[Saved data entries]
*** Begin section ***
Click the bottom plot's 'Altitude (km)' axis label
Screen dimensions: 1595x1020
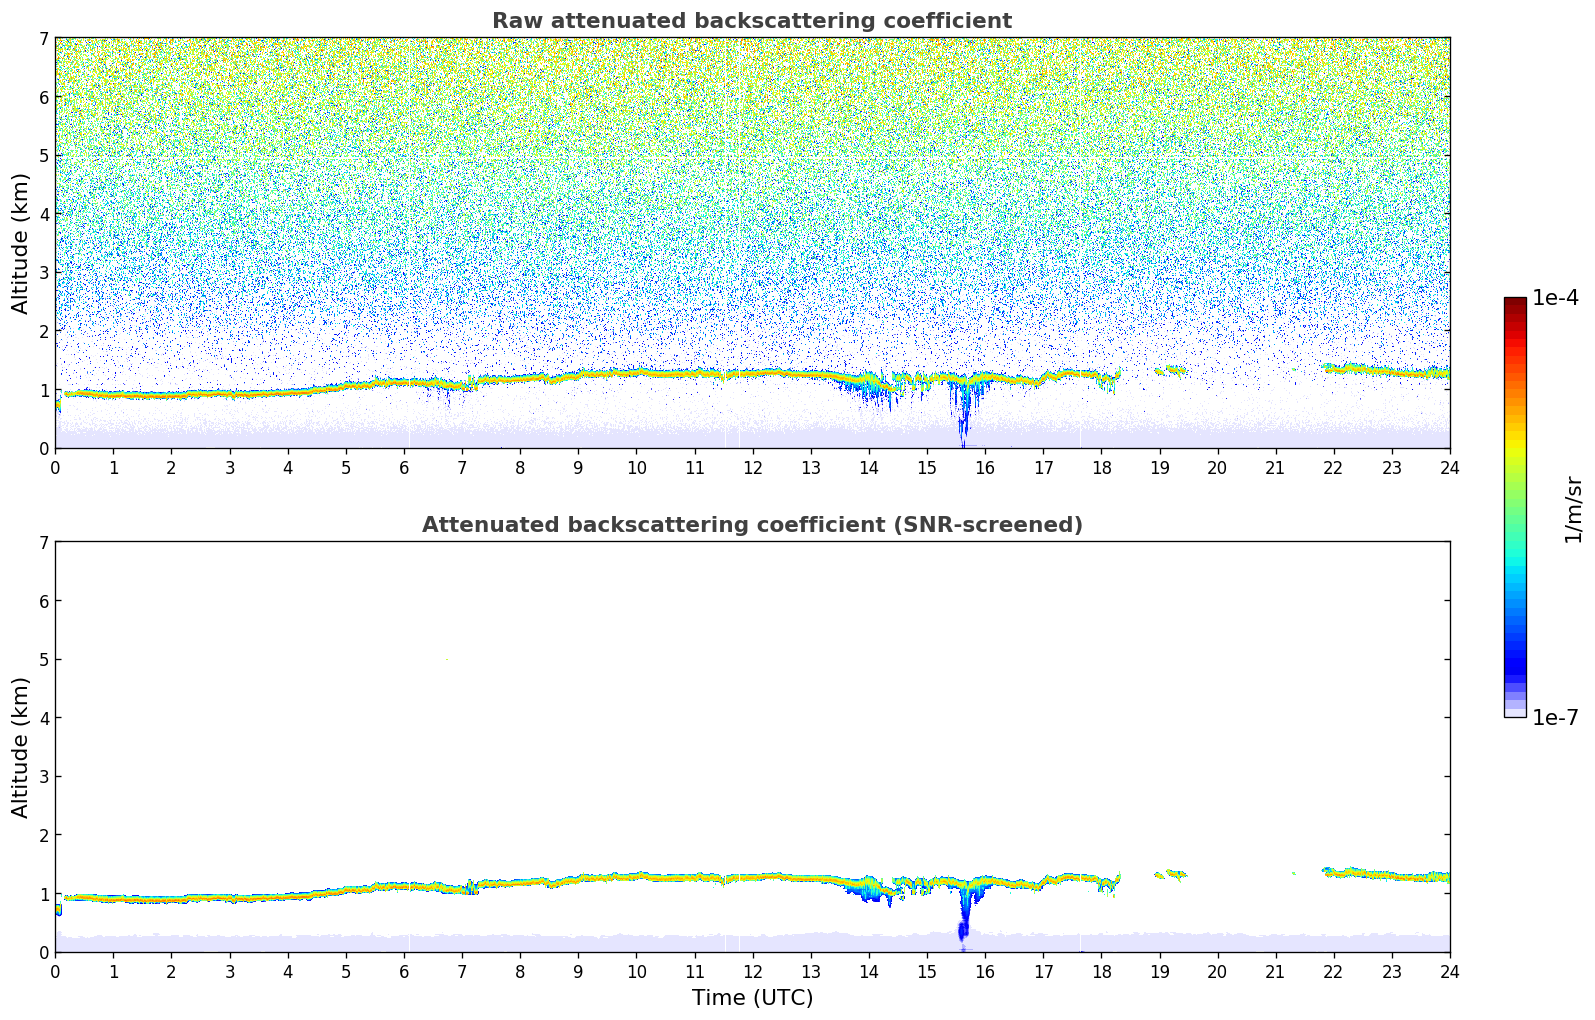pyautogui.click(x=21, y=747)
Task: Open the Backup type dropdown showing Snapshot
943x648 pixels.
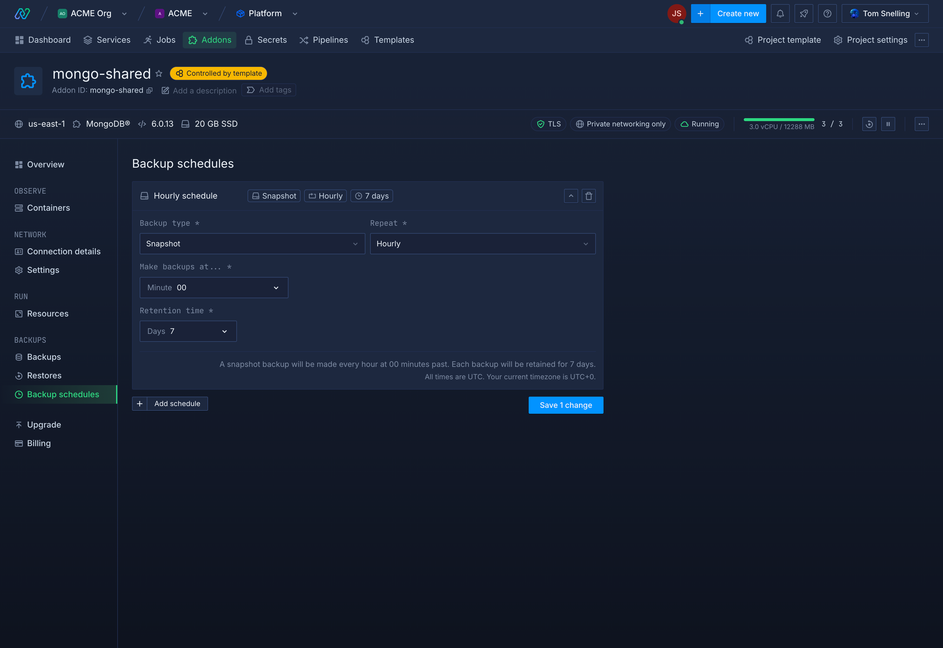Action: tap(251, 243)
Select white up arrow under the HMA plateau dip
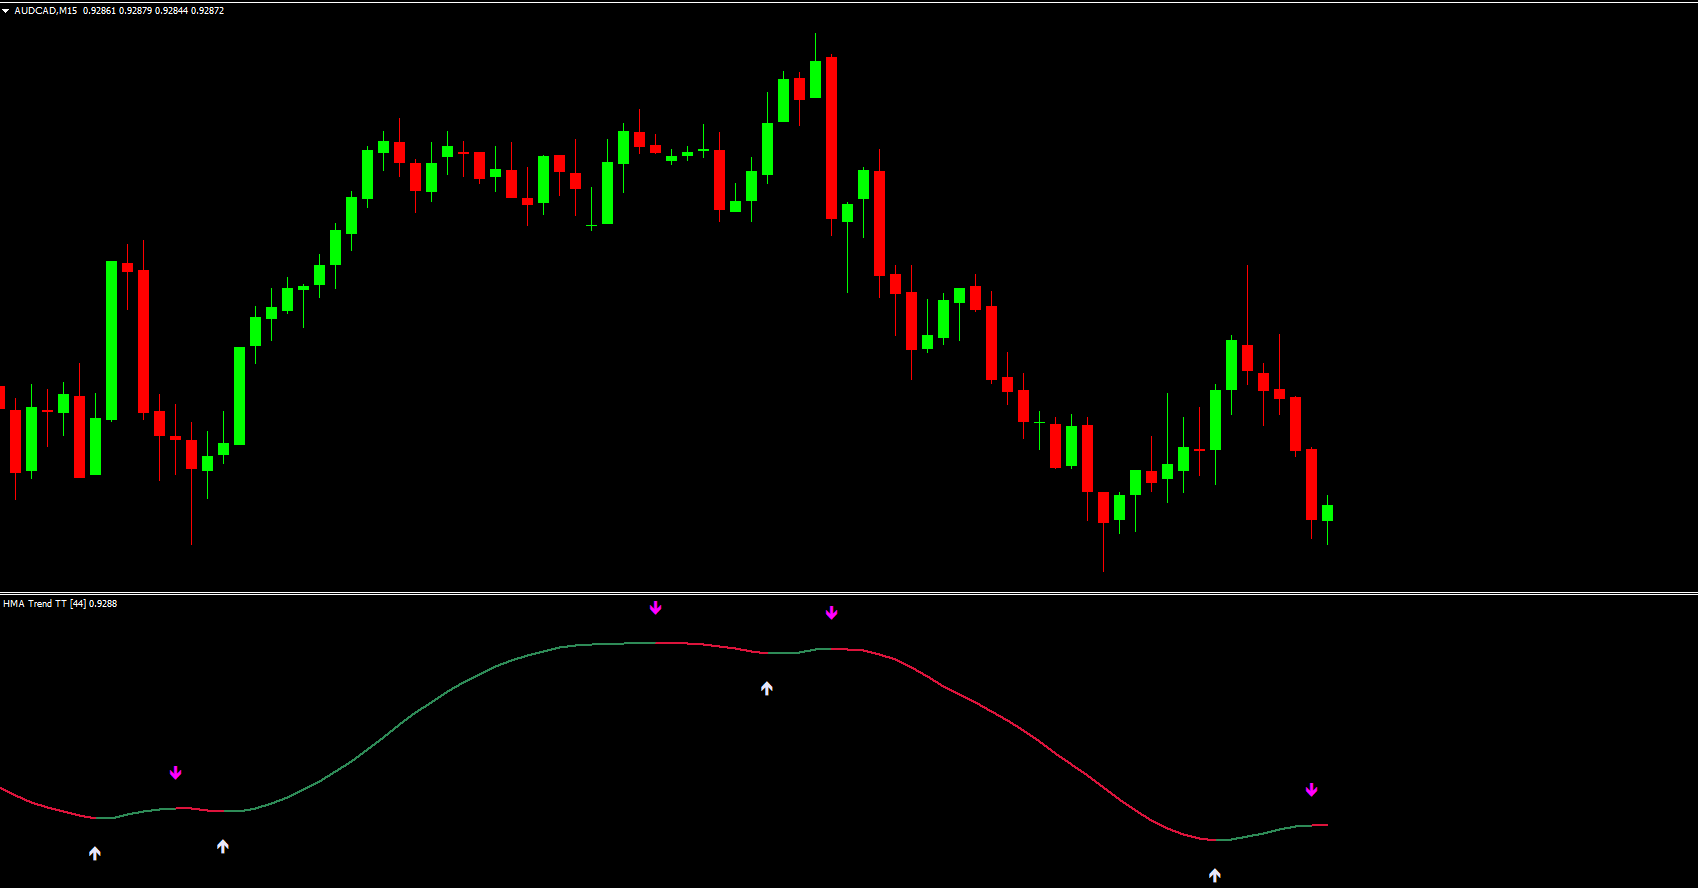Screen dimensions: 1698x889 pos(767,688)
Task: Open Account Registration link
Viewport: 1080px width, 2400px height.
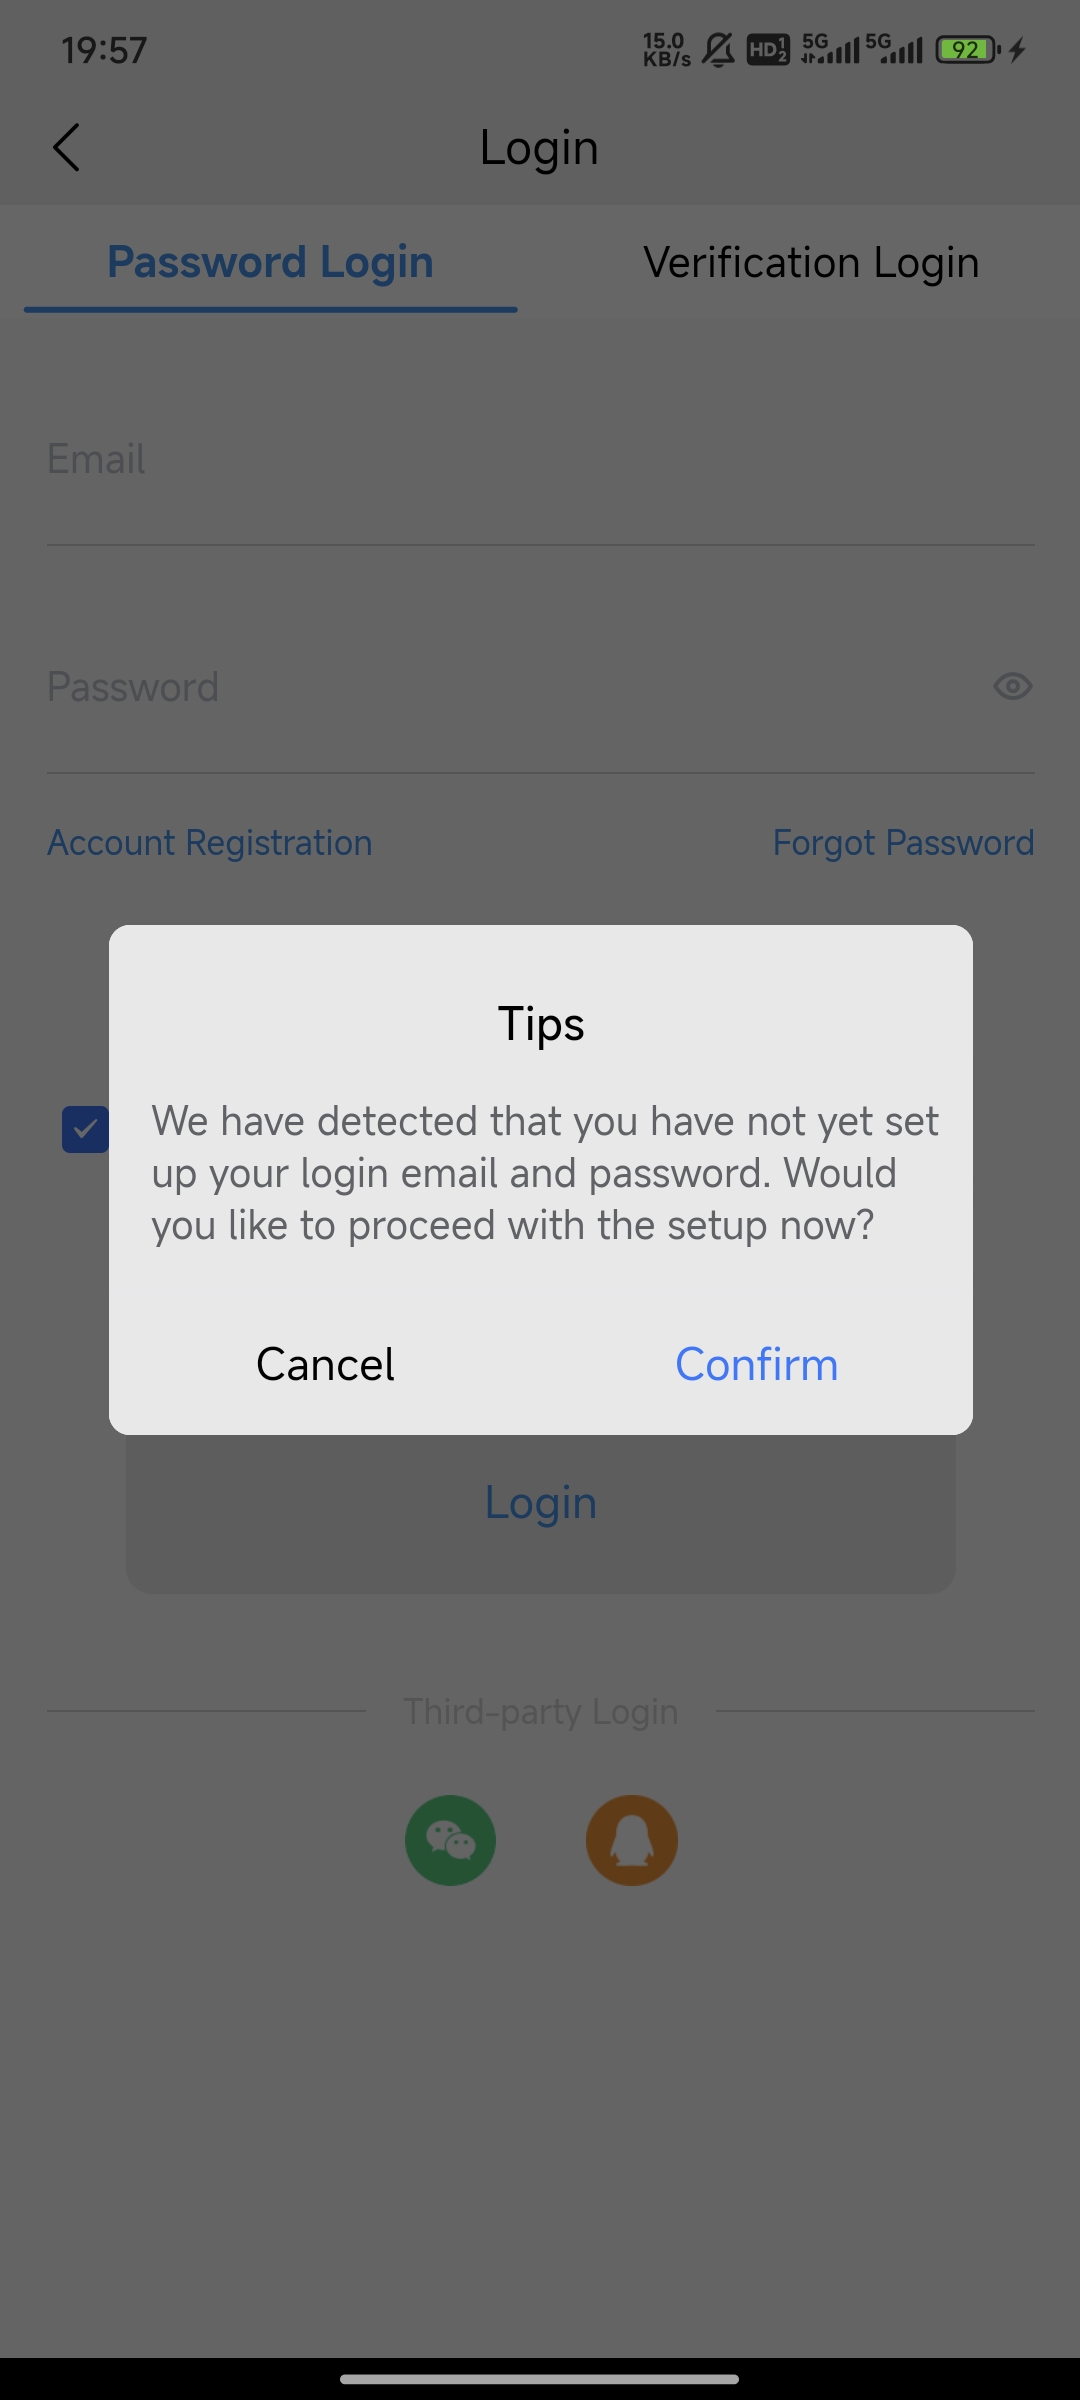Action: 210,843
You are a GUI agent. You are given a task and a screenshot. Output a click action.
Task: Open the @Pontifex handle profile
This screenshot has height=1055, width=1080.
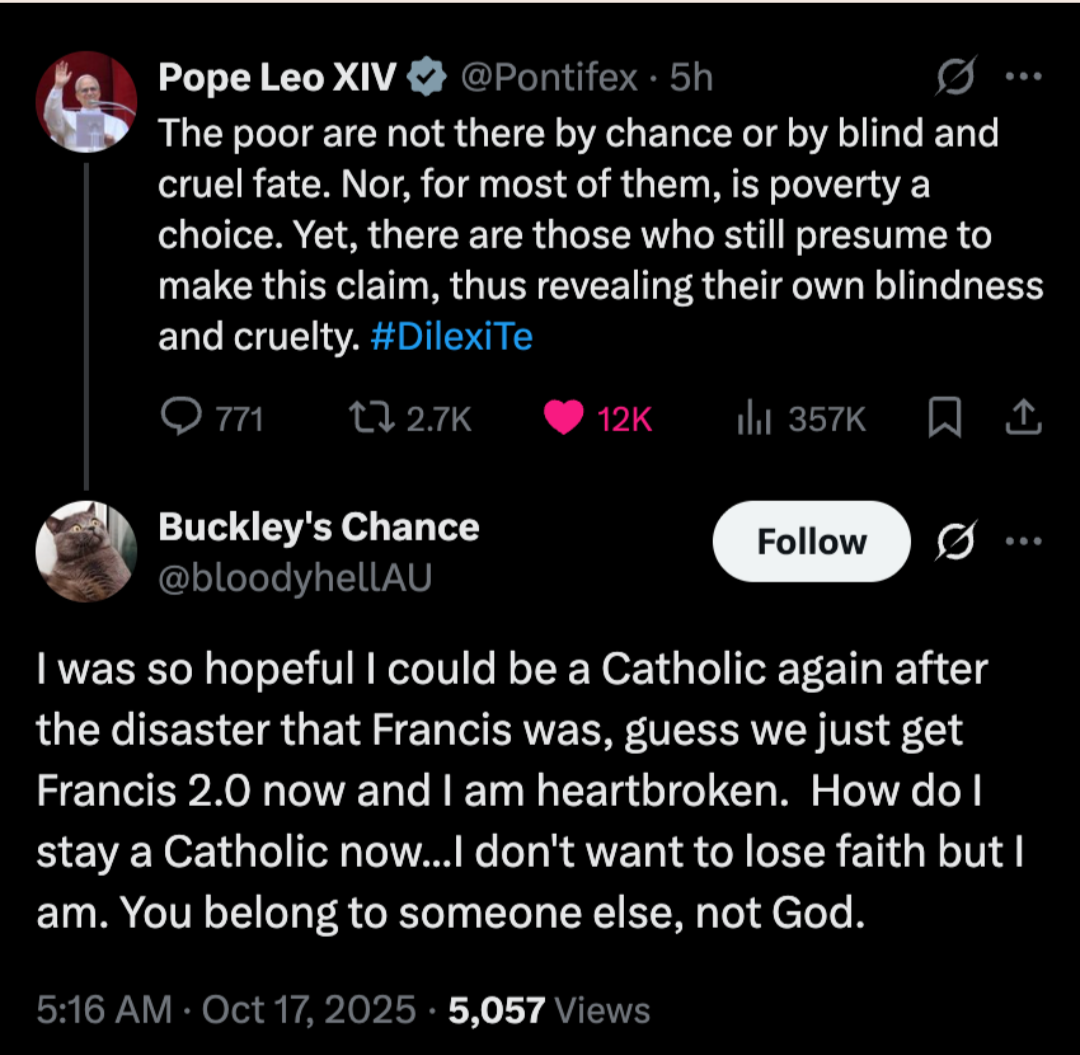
*** End section ***
Look above for the line containing "Task: Open Account Registration link", then retype it and each line after it to the end of the records, exactly and without pictures.

RESULT OF THIS EXERCISE:
Task: Open Account Registration link
Viewport: 1080px width, 2400px height.
Action: 210,843
You are a GUI agent. You are given a task and a screenshot. Output a click action.
Task: Open the @Pontifex handle profile
This screenshot has height=1055, width=1080.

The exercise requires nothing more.